** How to complete this task **
Search string "dimensions": state how many lines in the material below contain it, and nothing else.

◇ ◇ ◇ ◇ ◇

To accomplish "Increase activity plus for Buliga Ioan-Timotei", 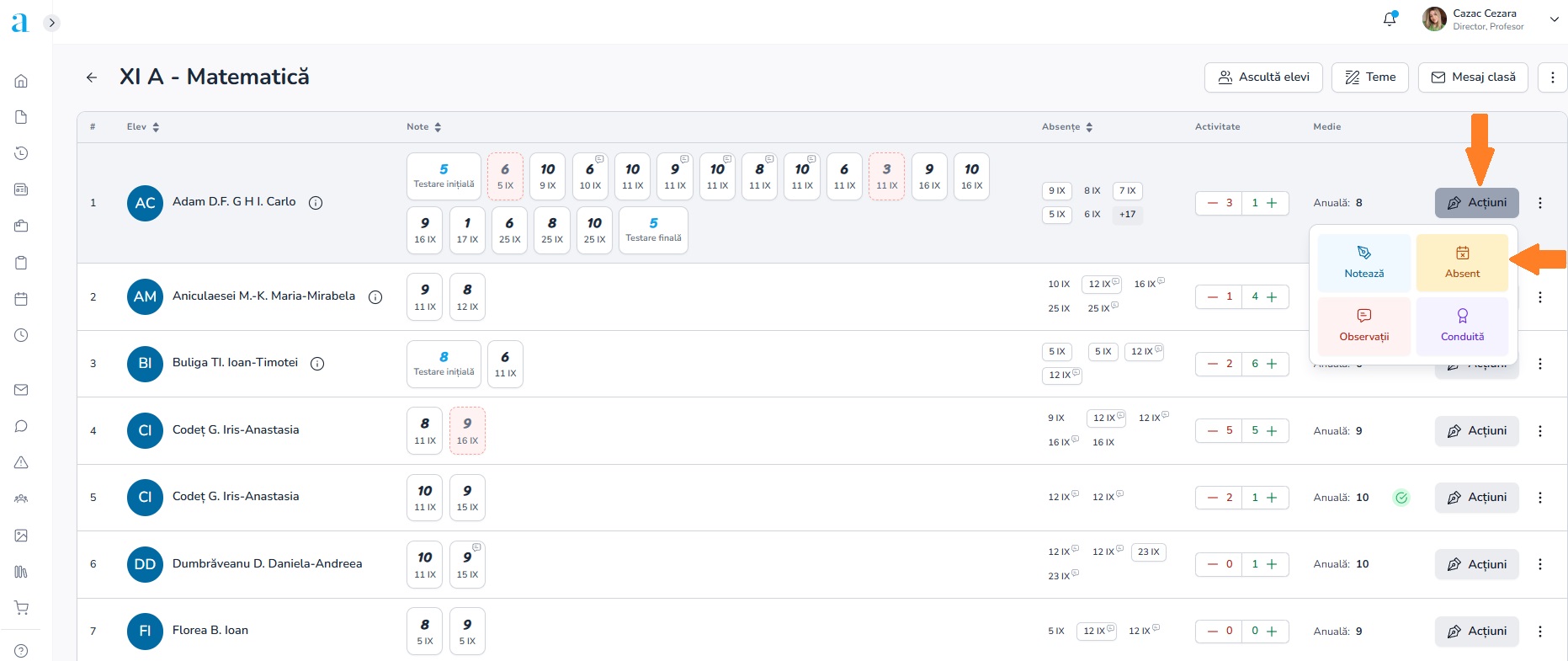I will 1272,364.
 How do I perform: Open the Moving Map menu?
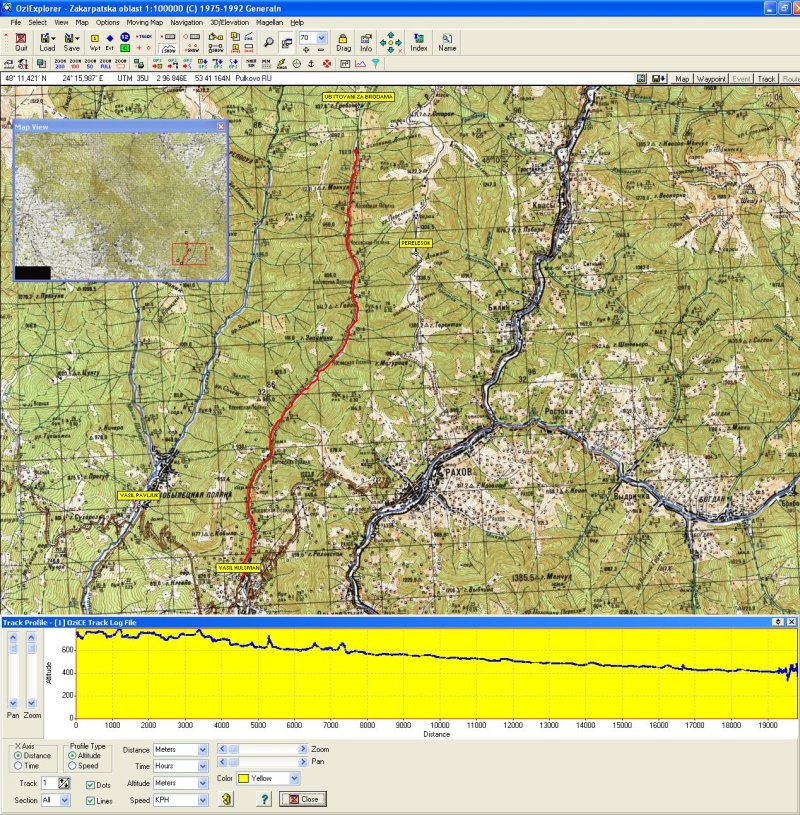click(x=144, y=21)
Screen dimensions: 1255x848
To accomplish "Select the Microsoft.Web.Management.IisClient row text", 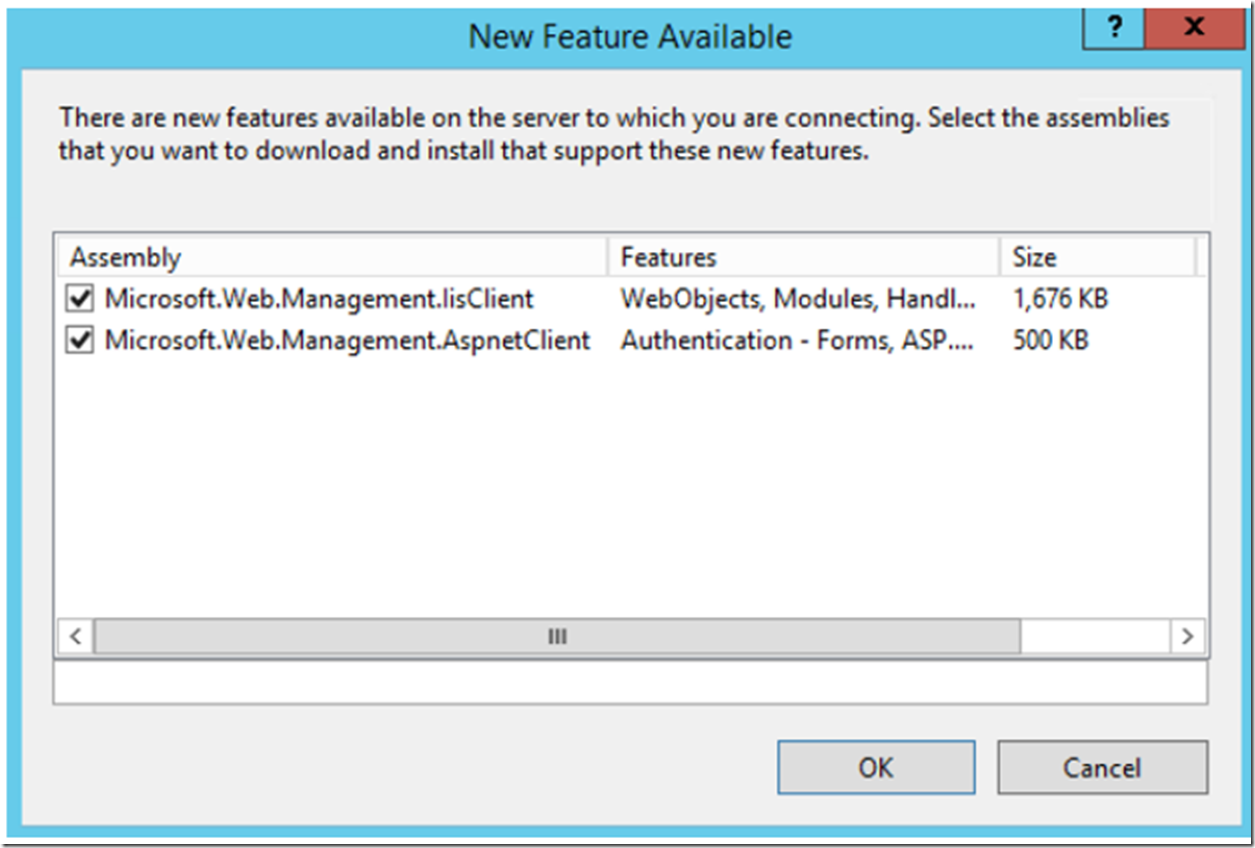I will (319, 298).
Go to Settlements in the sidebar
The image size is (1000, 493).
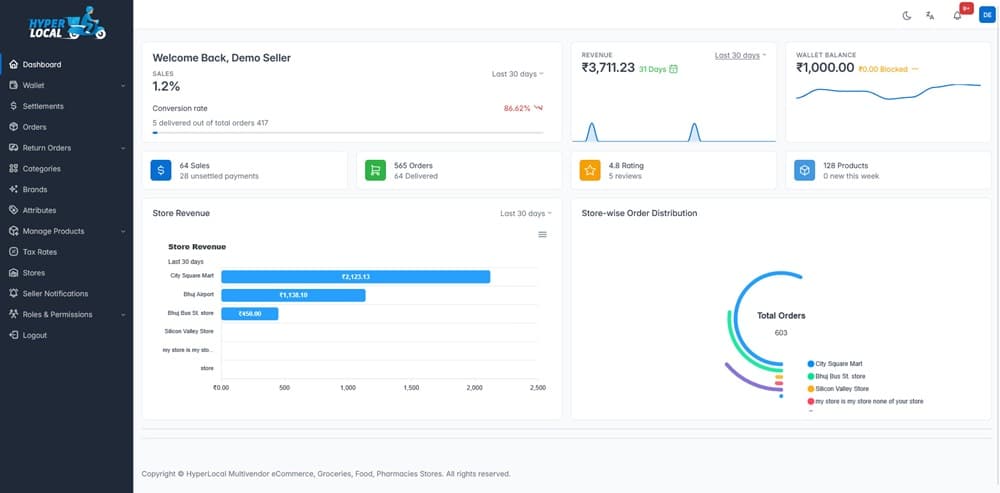point(43,106)
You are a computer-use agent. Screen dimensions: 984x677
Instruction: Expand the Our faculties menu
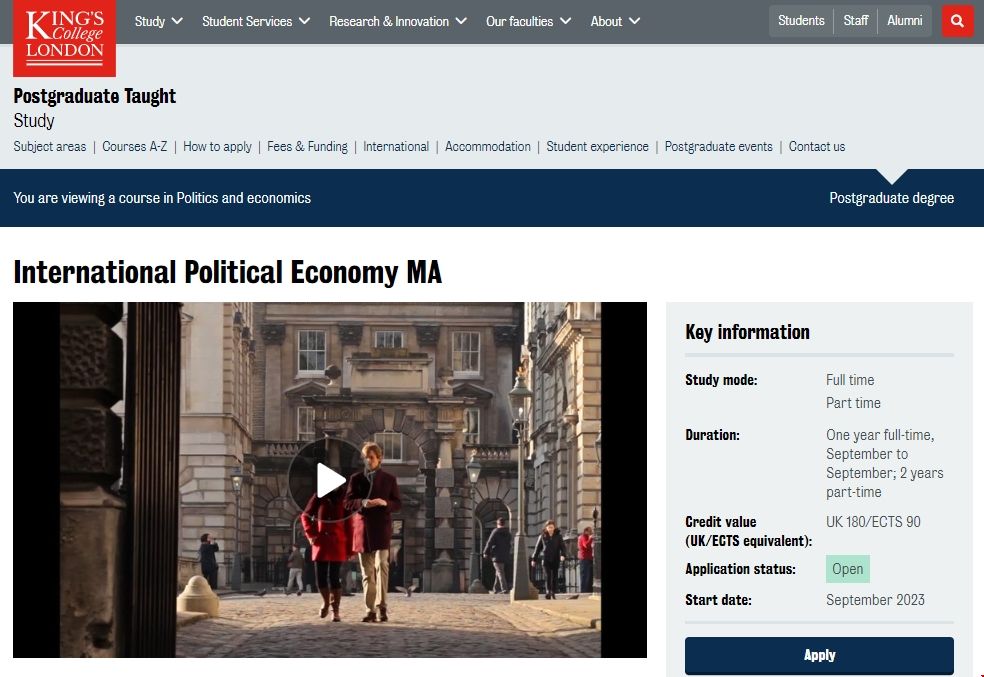click(528, 21)
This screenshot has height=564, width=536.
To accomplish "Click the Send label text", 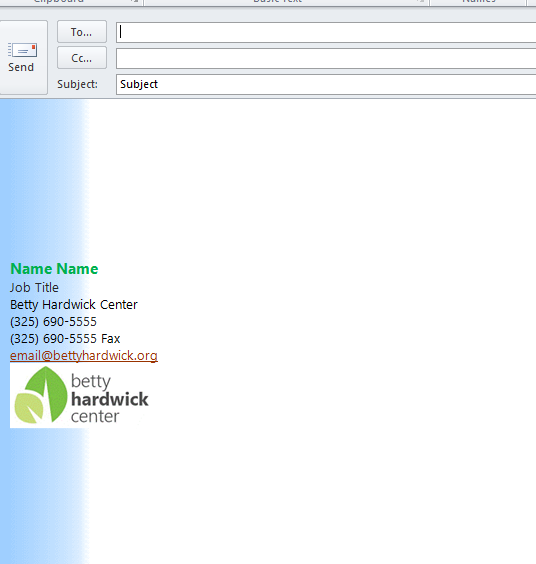I will 21,67.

◇ ◇ ◇ ◇ ◇

** Final answer **
2